On April 10, the Saskatchewan government tabled its 2018-19 budget. Here are 10 things to know:
- This year’s budget was quite status quo. Provincial expenses for the upcoming fiscal year are forecast at $14.6 billion, while total spending on health will see a 2.5% increase. Revenue forecast for 2018-19 is $14.2 billion. No major tax changes were announced. (Last year’s budget, by contrast, announced significant tax changes and spending cuts.)
- Saskatchewan still has one of the lowest total debt-to-GDP ratios in Canada. Saskatchewan’s total debt represents 26% of its GDP. Ontario’s is more than 45%, and Manitoba’s is nearly 67%. A modest deficit of $365 million is forecast for 2018-19, while the government is predicting a return to balance by 2019-20.
- Saskatchewan continues to struggle on the revenue side of the balance sheet. In 2014-15, the provincial treasury took in nearly $1.3 billion in revenue from the oil and gas sector. For the upcoming fiscal year, it’s expected to take in just $700M from that sector. Last year’s budget increased the provincial sales tax (PST) from 5% to 6%, while also expanding the range of goods against which the provincial sales tax applies.
- Last year’s budget announced a cut to corporate income taxes, but this decision was later reversed. Last year’s budget announced a one percentage point reduction in the corporate income tax rate, to take place in two half-point phases. But last fall, the Wall government reversed course on this decision.
- Last year’s budget also announced a cut to the personal income tax rate, but then altered course here as well. Specifically, the government announced last year that it would decrease personal income tax rates by one percentage point, to take place in two half-point steps. But after announcing the first half-point reduction, it recently announced it would not go through with the second half-point reduction.
- Social assistance benefit levels in Saskatchewan remain very low. For example, a single employable adult on social assistance in Saskatchewan receives approximately $9,000 annually on which to live (and pay rent). A person with a disability gets between $12,000 and $16,000 annually, depending on the severity of the disability. Every year, the value of inflation erodes the value of these benefits. (All of these figures can be found here.)
- This budget announced the phasing out of a rental housing benefit for low-income households. The Saskatchewan Rental Housing Supplement provided some additional rent money for low-income households with either children or a disability; but this budget announced that no new applications will be accepted as of July 1. The provincial government expects this will save the provincial treasury $5 million in the first year (or 0.03% of the total budget). Without the rent supplement in place, I believe it’s likely we’ll see more people becoming homeless in Saskatchewan, which itself comes with added costs to the public treasury.

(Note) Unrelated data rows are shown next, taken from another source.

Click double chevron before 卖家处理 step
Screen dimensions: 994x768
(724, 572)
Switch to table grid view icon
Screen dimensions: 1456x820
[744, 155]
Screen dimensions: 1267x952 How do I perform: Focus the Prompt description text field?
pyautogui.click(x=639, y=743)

- The budget’s decision to extend the PST to used car sales may disproportionately impact low-income households. The budget removes the PST tax exemption on (light) used car sales, which may translate into almost $100 million in new annual revenue. This will make it slightly more expensive to purchase a used car in Saskatchewan. The budget also restores the trade-in allowance when determining the PST—so, when a car owner is trading in a vehicle, they will only pay the PST on the difference in price of the trade in and the selling price for the vehicle they’re buying.
- The budget fails to address on-reserve child poverty. According to Census data, Saskatchewan’s on-reserve rate of child poverty (as measured by the After Tax Low Income Measure) is nearly 70%, second highest in the country after Manitoba. Neither this year’s budget nor last year’s takes meaningful steps towards addressing that.

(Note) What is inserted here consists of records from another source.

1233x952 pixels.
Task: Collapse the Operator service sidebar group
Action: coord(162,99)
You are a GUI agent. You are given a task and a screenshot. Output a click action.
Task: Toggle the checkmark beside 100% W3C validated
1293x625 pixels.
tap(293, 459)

- There’s some reason for cautious optimism about the future. In 2017, Saskatchewan saw a 10% increase in potash sales from provincial firms, an 8.7% increase in international exports and a 12.6% increase in manufacturing sales.
In Sum. This budget, while relatively status quo, is mostly bad news for low-income households in the province. And this comes one year after a budget that announced significant cuts to social programs.
The author wishes to thank Daniel Béland, Simon Enoch, Dionne Miazdyck-Shield and one anonymous reviewer for invaluable assistance with this blog post. Any errors lie with the author.